— START SOURCE EXCERPT —

Capitalized terms not otherwise defined herein have the meanings set forth in
Section 13.01.

                  WHEREAS, each Seller owns shares of common stock, par value
$0.75 per share ("Spartech Common Stock"), of Spartech Corporation, a Delaware
corporation (the "Company"); and

                  WHEREAS, each Seller desires to sell to Purchaser, and
Purchaser desires to purchase from each Seller, the number of shares of Spartech
Common Stock set forth opposite such Seller's name on Appendix 1 hereto (such
shares are referred to collectively herein as the "Shares"), all on the terms
and subject to the conditions set forth in this Agreement;

                  NOW, THEREFORE, in consideration of the mutual covenants and
agreements set forth in this Agreement, and for other good and valuable
consideration, the receipt and sufficiency of which are hereby acknowledged, the
parties hereto agree as follows:

                                   ARTICLE I

                           SALE OF SHARES AND CLOSING

                  Purchase and Sale. Sellers agree to sell to Purchaser, and
Purchaser agrees to purchase from Sellers, all of Sellers' rights, title and
interests in and to the Shares at the Closing on the terms and subject to the
conditions set forth in this Agreement.

                  Purchase Price. The purchase price for the Shares is $21.25
per share, for an aggregate of $63,750,000 (the "Purchase Price"), payable in
immediately available United States funds at the Closing in the manner provided
in Section 1.03.

                  Closing. The Closing will take place at the offices of
Milbank, Tweed, Hadley & McCloy, 1 Chase Manhattan Plaza, New York, N.Y. 10005,
or at such other place as Purchaser and Sellers mutually agree, at 10:00 A.M.
local time, on the Closing Date. At the Closing, Purchaser will pay the Purchase
Price by wire transfer of immediately available funds to such account as Seller
may reasonably direct by written notice delivered to Purchaser by Sellers at
least two (2) Business Days before the Closing Date. Simultaneously, Sellers
will assign and transfer to Purchaser all of Sellers' rights, title and
interests in and to the Shares by delivering to Purchaser a certificate or
certificates representing the Shares, in genuine and unaltered form, duly
endorsed in blank or accompanied by duly executed stock powers endorsed in
blank, with requisite stock transfer tax stamps, if any, attached. At the
Closing, there shall also be delivered to Sellers and Purchaser the certificates
to be delivered under Articles VI and VII.

                  Further Assurances; Post-Closing Cooperation. At any time or
from time to time after the Closing, Sellers shall execute and deliver to
Purchaser such other documents and instruments, provide such materials and
information and take such other actions as Purchaser may reasonably request more
effectively to vest title to the Shares in Purchaser and otherwise to cause
Sellers to fulfill its obligations under this Agreement.

— END SOURCE EXCERPT —

SHORT PROBLEM 1:
Reproduce the following passage from the share purchase agreement, starting with "Purchase Price. The" and going on through "at 10:00 A.M.".
SHORT PROBLEM 2:
Write the next part of the share purchase agreement, picking up after its final sentence.

— START COLLECTED MATERIAL —

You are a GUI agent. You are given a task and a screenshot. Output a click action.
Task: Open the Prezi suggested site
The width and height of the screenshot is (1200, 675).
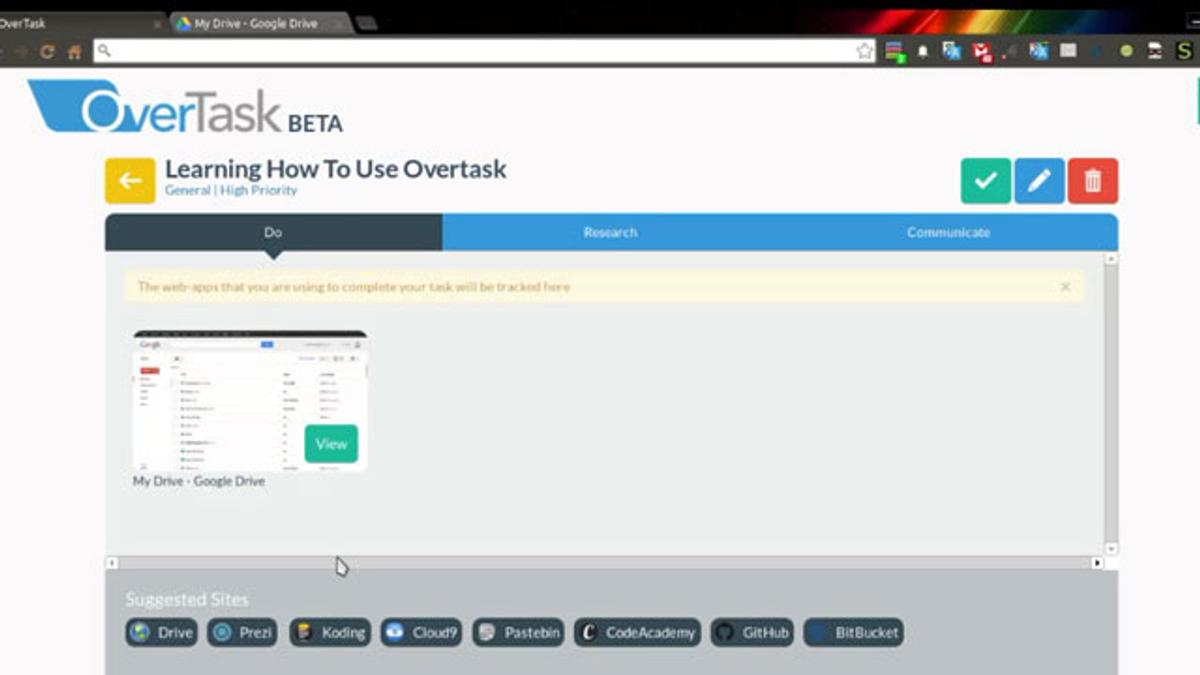pyautogui.click(x=243, y=633)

— END COLLECTED MATERIAL —

EXERCISE RESPONSE 1:
Purchase Price. The purchase price for the Shares is $21.25
per share, for an aggregate of $63,750,000 (the "Purchase Price"), payable in
immediately available United States funds at the Closing in the manner provided
in Section 1.03.

                  Closing. The Closing will take place at the offices of
Milbank, Tweed, Hadley & McCloy, 1 Chase Manhattan Plaza, New York, N.Y. 10005,
or at such other place as Purchaser and Sellers mutually agree, at 10:00 A.M.

EXERCISE RESPONSE 2:
                                 Page 11 of 24
<PAGE>   6
                                   ARTICLE II

                    REPRESENTATIONS AND WARRANTIES OF SELLER

                  Sellers hereby represent and warrant to Purchaser as follows:

                  Organization of Sellers. TCW I and TCW II are limited
partnerships duly organized, validly existing and in good standing under the
Laws of the State of California. Capital is a general partnership duly
organized, validly existing and in good standing under the Laws of the State of
California. Each Seller has full power and authority to execute and deliver this
Agreement and to perform its obligations hereunder and to consummate the
transactions contemplated hereby, including without limitation to own, hold,
sell and transfer (pursuant to this Agreement) the Shares.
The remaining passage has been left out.